65 死亡推定時刻の問題
「ところで、月菜さんが浴場から出たのは何時何分のことですか?」
粉河はある点に気付いて、月菜に質問した。
「さあ。でも、それから私は洋服を着て、温泉の前で雑談しました。それから十五分程度経ってから、絢子さんと別れたんです。その時は、確か一時四十分でした…」
だとしたら、絢子と月菜が分かれたのが一時四十分であることから、月菜が最後に日菜を見たのは、その十五分前である一時二十五分ということになる。
「日菜さんが出て行ったと想像されている裏口は、どこにあるのですか?」
「脱衣所の脇にあります」
「なるほど。それで、日菜さんは、あなたがお風呂からあがった後、あなたの目を逃れて、その裏口から出てゆくことは可能ですか?」
「可能だと思います」
粉河は、根来の方に向くと、少し熱っぽい口調で、
「だとしたら、日菜さんの死亡推定時刻は、一時四十分から二時までの二十分間ではなく、一時二十五分から二時の三十五分間だったということになりますね」
と言った。
月菜はそこまで話し終えると、ぐったりした様子であった。
それから、月菜を御巫家の屋敷に一旦帰すと、祐介、根来、粉河の三人は再び、五色荘に集合した。

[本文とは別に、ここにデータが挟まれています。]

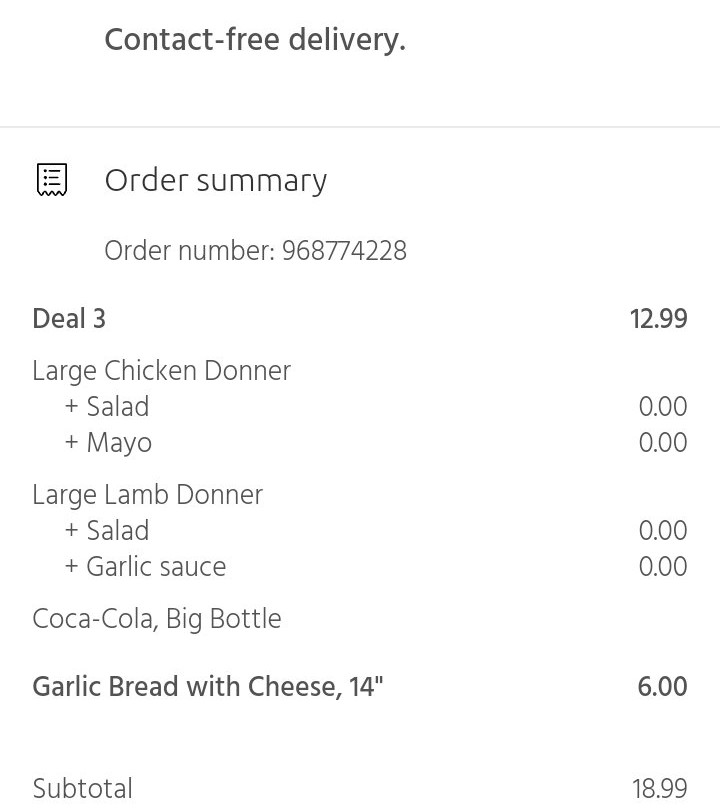720x808 pixels.
Task: Click the Mayo add-on line
Action: 108,443
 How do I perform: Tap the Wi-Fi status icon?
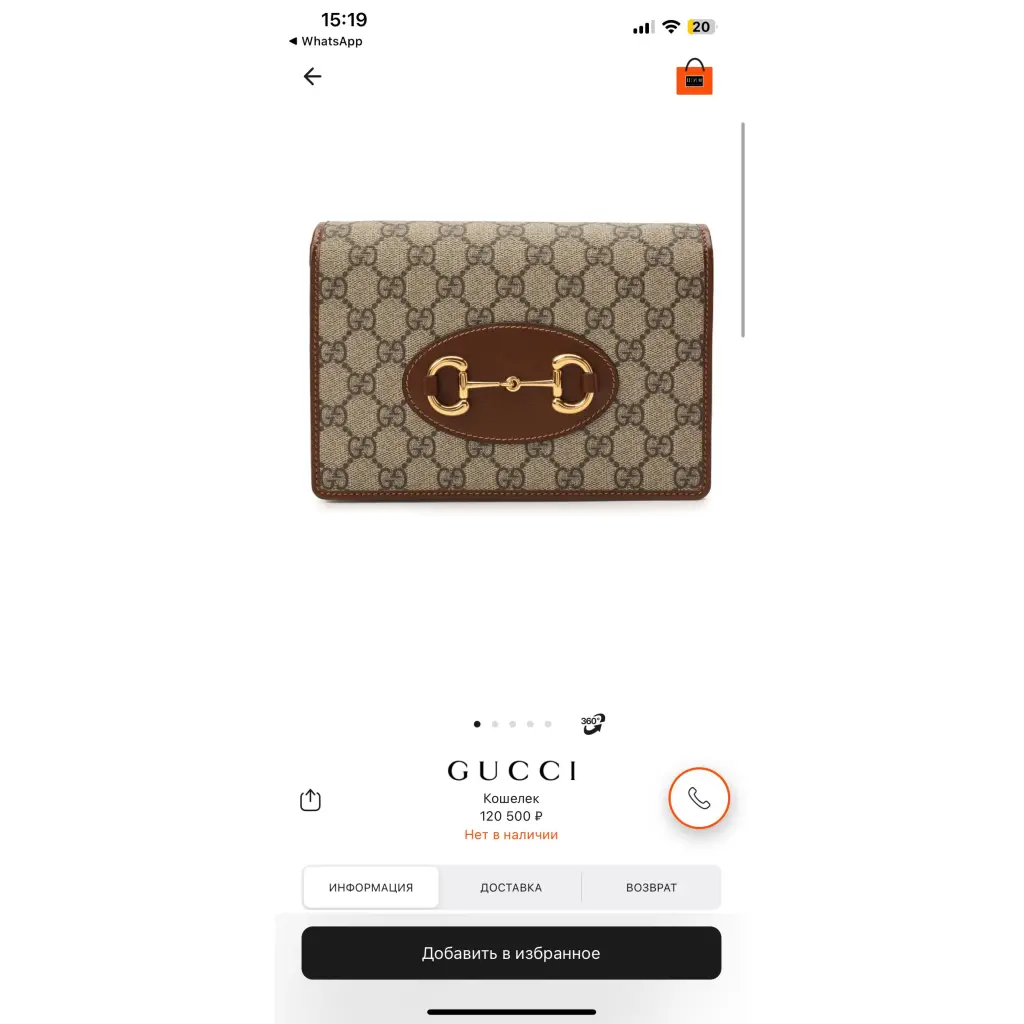671,27
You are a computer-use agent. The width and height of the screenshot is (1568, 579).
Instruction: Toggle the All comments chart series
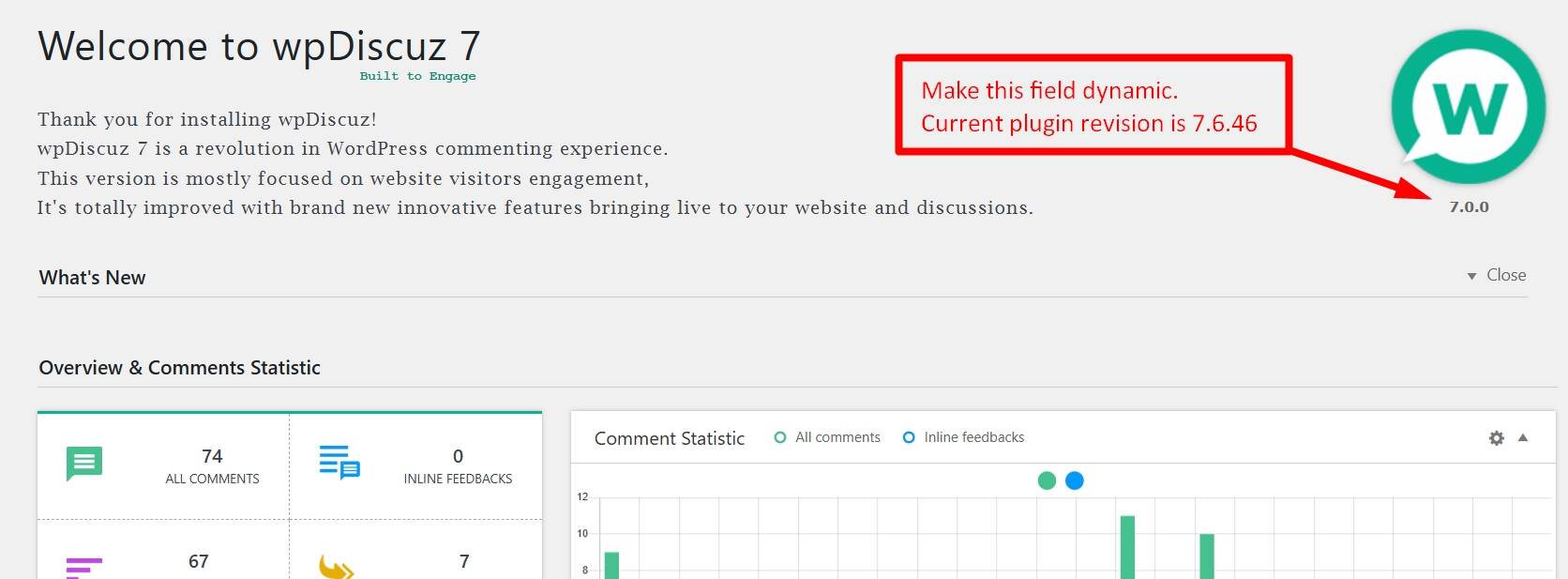click(827, 437)
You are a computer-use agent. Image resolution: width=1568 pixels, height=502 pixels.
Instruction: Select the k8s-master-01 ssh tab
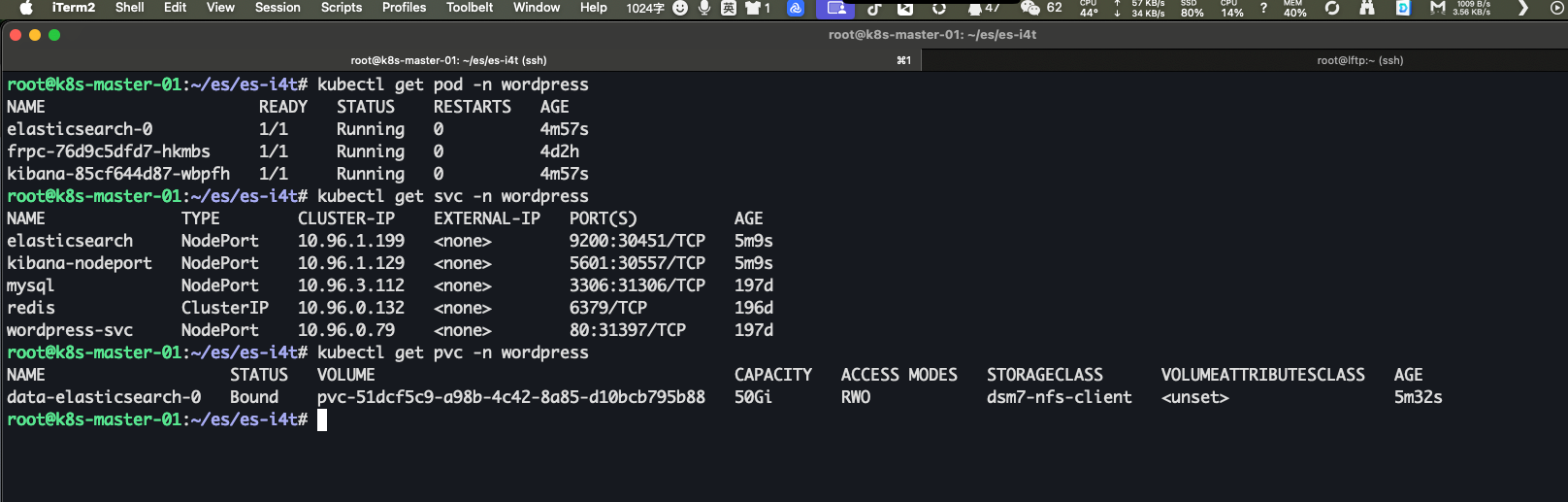pos(448,60)
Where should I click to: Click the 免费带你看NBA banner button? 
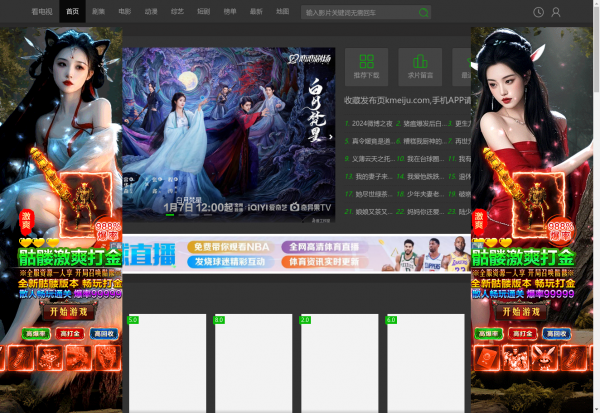pos(231,246)
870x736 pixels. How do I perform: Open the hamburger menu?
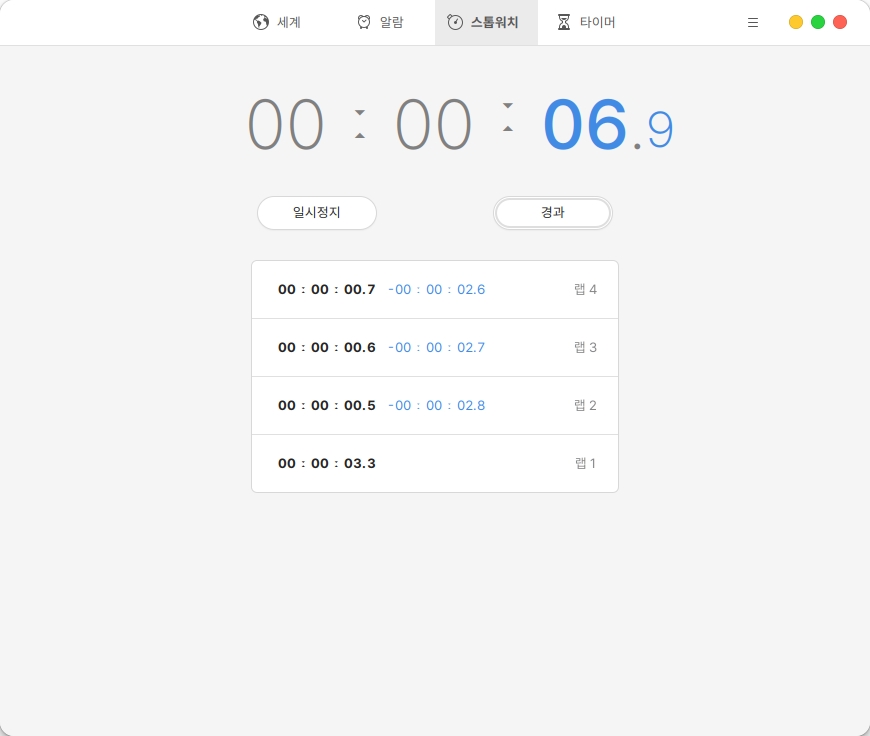(x=753, y=22)
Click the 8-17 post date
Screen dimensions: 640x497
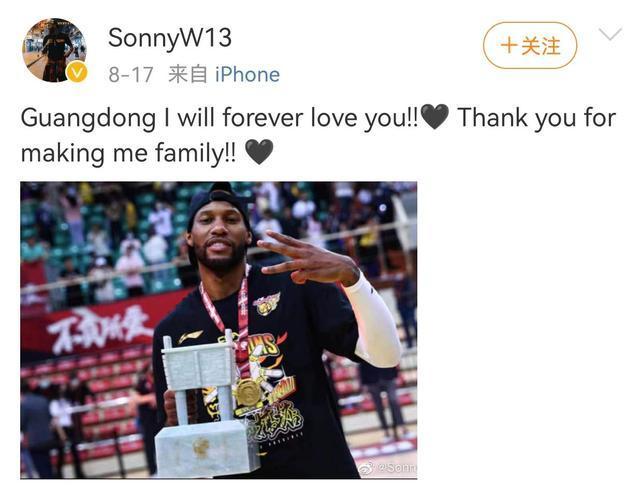click(x=131, y=75)
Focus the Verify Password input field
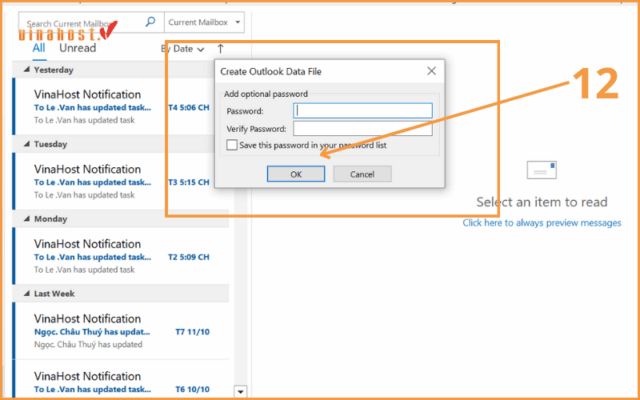 362,129
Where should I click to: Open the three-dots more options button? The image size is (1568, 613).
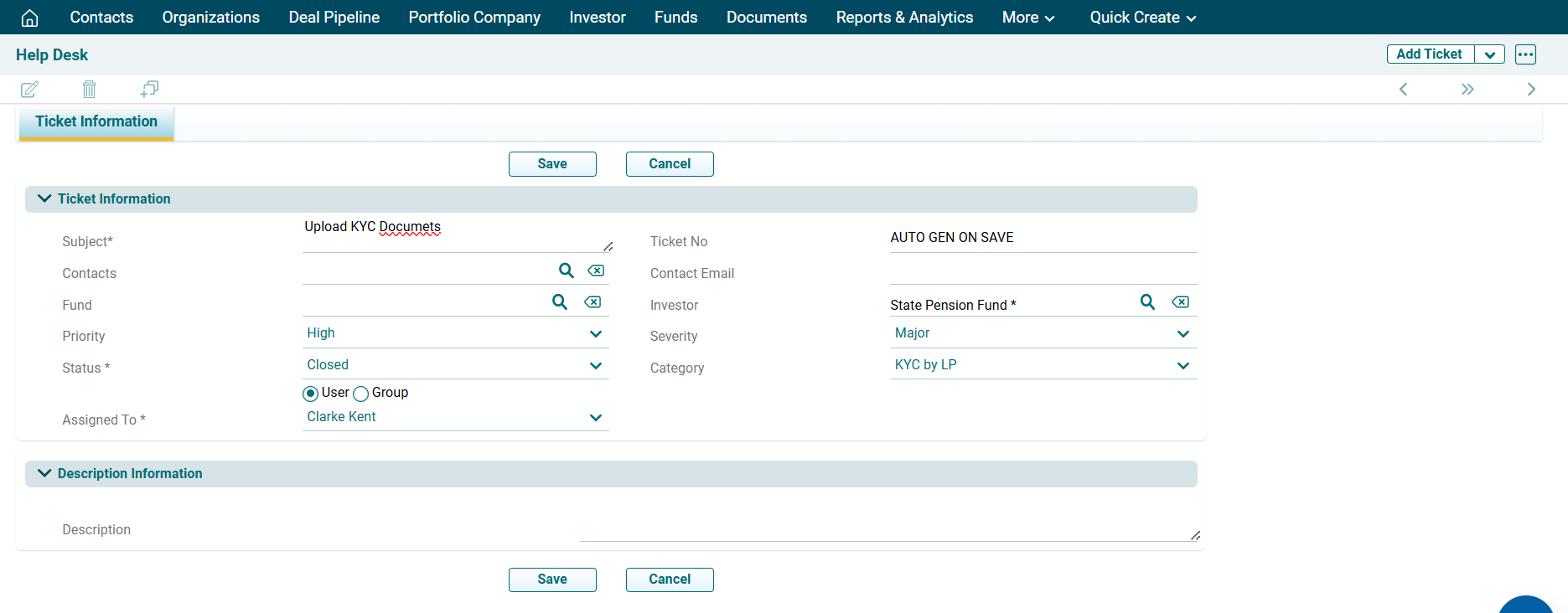pyautogui.click(x=1525, y=54)
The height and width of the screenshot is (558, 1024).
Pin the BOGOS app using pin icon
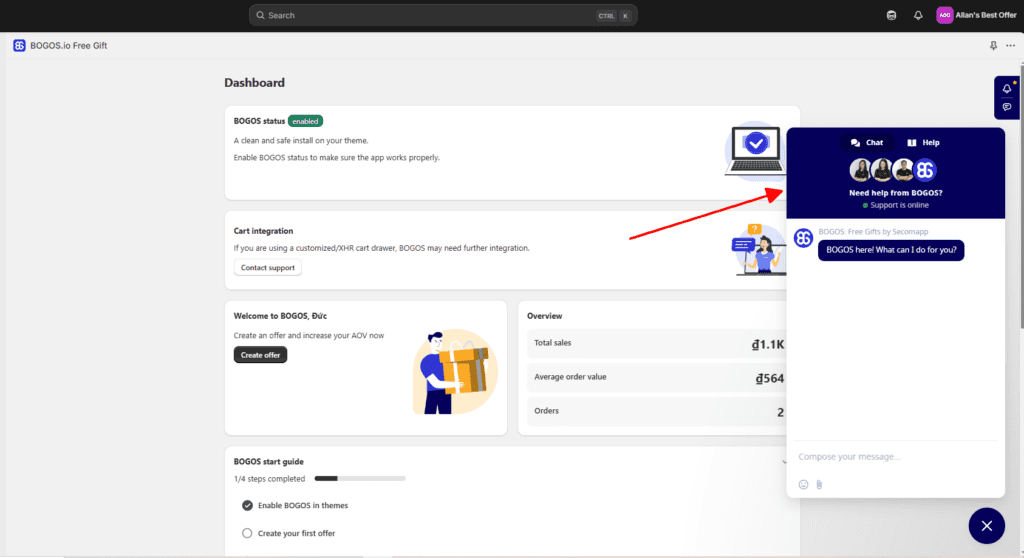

「急激に事件が展開して、理解が追いつかないところが多々あるが、これによって、重大な事実が分かった。日菜の死亡推定時刻は、一時二十五分から二時までの三十五分だったんだ……」
根来は嚙みしめるようにそう言うと、これをどう考えてよいものか悩んだ。しばらく、考えてからはっとしたように顔を上げると、
「ということは、善次にも犯行が可能ということか?」
と言った。
「なんですって……?」
「あいつには、一時三十五分より以前のアリバイがない。死亡推定時刻が一時二十五分から二時なのだとしたら、犯行は可能ということだ」
その言葉に、粉河は驚き、祐介もすぐさま頷いた。
「そうですね。つまり、双子がすり替わっていたおかげで、死亡推定時刻は誤解されていたわけです。実際には、日菜さんは一時四十分よりも以前に殺害されていた可能性があるわけです」
途端に根来は、善次が疑わしく思えて仕方なくなった……。